A study of UK labour market enforcement by the Resolution Foundation think-tank reveals the scale of the problem: almost a third of workers paid at or around the wage floor were underpaid the minimum wage last year; 900,000 workers say they don’t get holiday pay, even though it’s a right from day one; 1.8mn say they don’t get a payslip; and about 600,000 haven’t been enrolled in a pension scheme by their employer when they should have been. Meanwhile, the employment tribunal system is plagued with delays and backlogs. With admirable honesty, the government’s director of labour market enforcement said recently that workers rarely approached her office directly as “they probably haven’t the foggiest who we are”.

What’s going wrong? Unlike in other countries such as Ireland, the Netherlands, Norway and Australia, which have one prominent organisation to enforce most employment rights, in the UK the role is spread across six different bodies managed by six different government departments.
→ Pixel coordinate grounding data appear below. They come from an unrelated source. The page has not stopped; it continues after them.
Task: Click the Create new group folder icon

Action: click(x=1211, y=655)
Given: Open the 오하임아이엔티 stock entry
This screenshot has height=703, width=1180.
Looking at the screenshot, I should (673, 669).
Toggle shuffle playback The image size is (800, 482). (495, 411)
This means workers don’t know where to go when they have a problem, and the various regulators don’t share information as well as they could. They are also under-resourced: the UK has just 0.29 labour market inspectors per 10,000 workers, less than a third of the International Labour Organization’s minimum standard benchmark of one per 10,000 workers. On this measure, it ranks 27th out of 33 comparable OECD countries.
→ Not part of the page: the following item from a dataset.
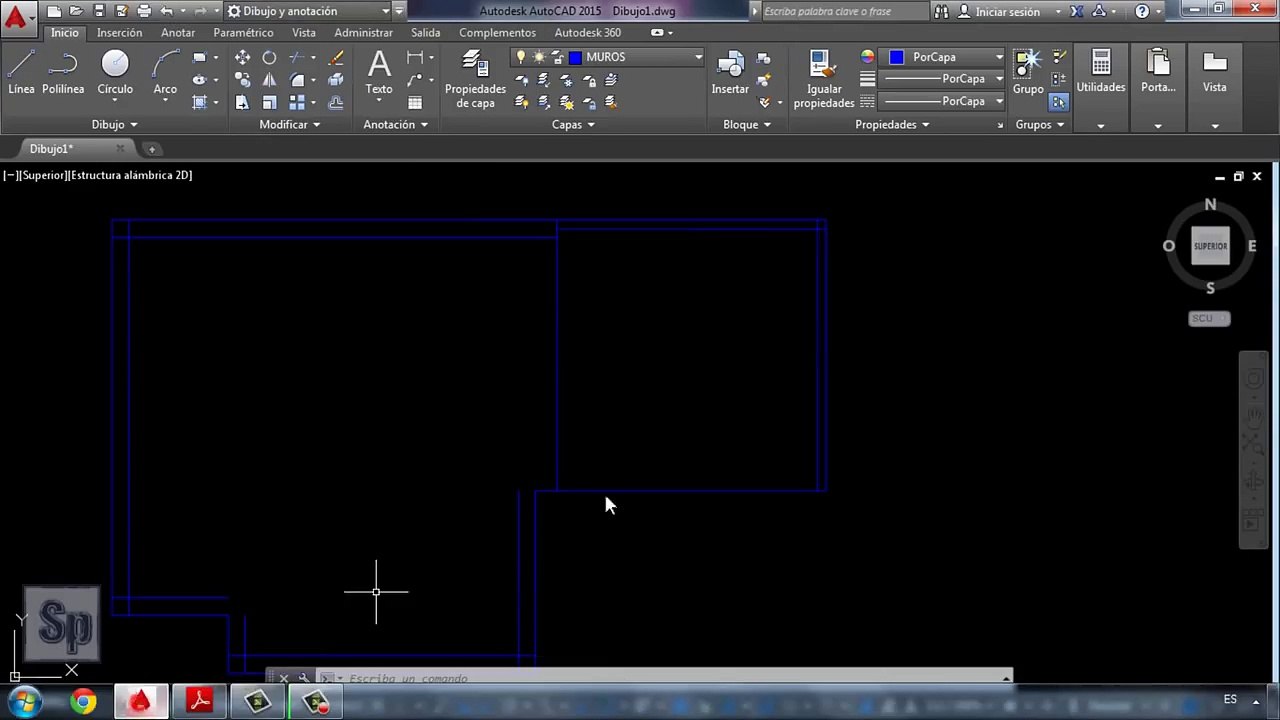Toggle the MUROS layer lightbulb on/off

point(520,57)

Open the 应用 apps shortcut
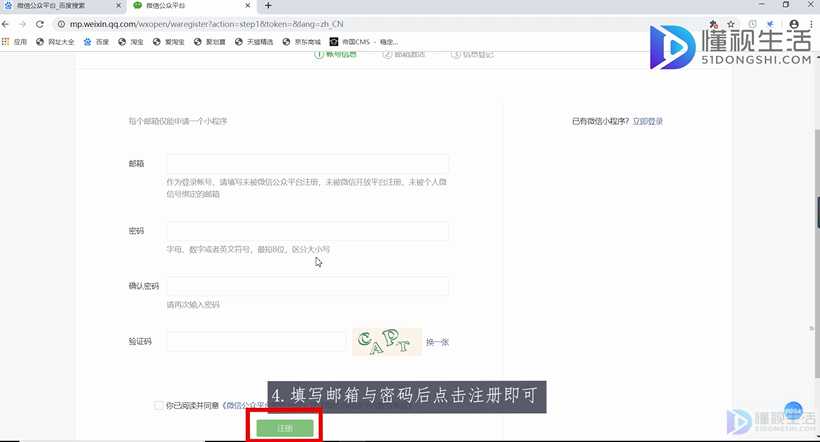pyautogui.click(x=15, y=42)
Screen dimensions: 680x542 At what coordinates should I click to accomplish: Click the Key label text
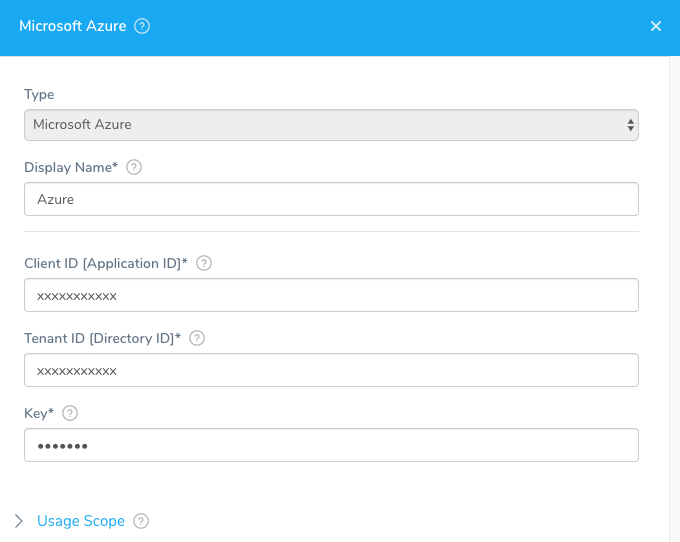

The approach the regulators tend to take has also been shaped by successive UK governments’ desire not to hurt employers or economic growth with excessive “red tape”. The foreword to the 2014 UK Regulators’ Code states that regulators are expected to “design their service and enforcement policies in a manner that best suits the needs of businesses and other regulated entities”.

There is something to be said for this. Most employers want to follow the rules and regulators can help them to do that. As a health and safety inspector explained to me once: “Most of the time I’m problem solving, I’ll stand with a director going, ‘I’m not happy with it, how are we going to fix it, how about if you do this?’”

But it isn’t anti-business to acknowledge that some employers do break the law deliberately. In fact, decent businesses are desperate for the government to crack down on their unscrupulous competitors. Neil Carberry, chief executive of the Recruitment & Employment Confederation, a trade body for employment agencies, says his members suffer margin compression and lost business because of an underbelly of rule-breaking competitors.

“What happens is these businesses set the reference rates for things, and they drive market pricing,” he told me. “We see this in clients who ask for charge rates for temporary workers that are patently not deliverable if the person delivering them is fully compliant.” The lack of regulation of umbrella companies, a type of employment intermediary, is a particular problem.

This isn’t just a concern for big businesses. The Federation of Small Businesses has also said the current system “needs reform” to “support workers and ensure a level playing field for employers”.

Nor is it obvious that a softly-softly approach to enforcing the rules is good for economic growth. Two big policy interventions in the past decade were explicitly portrayed by the government as an attempt to force employers of low-paid workers to invest in technology and boost the country’s woeful productivity: sharply increasing the minimum wage, and putting a stop to low-paid migration after Brexit. Boris Johnson, prime minister at the time, argued the latter would force employers away from their “broken model” of low wages, low growth, inadequate skills and low productivity.

But there is no point in trying to put the economy in a pressure cooker if you’ve left a lot of holes in the bottom through which all the steam can escape. Have all the hand car washes been replaced by gleamingly efficient machines since Brexit? There is only one machine near where I live. Whenever I try to use it, there’s a sign saying it has broken down.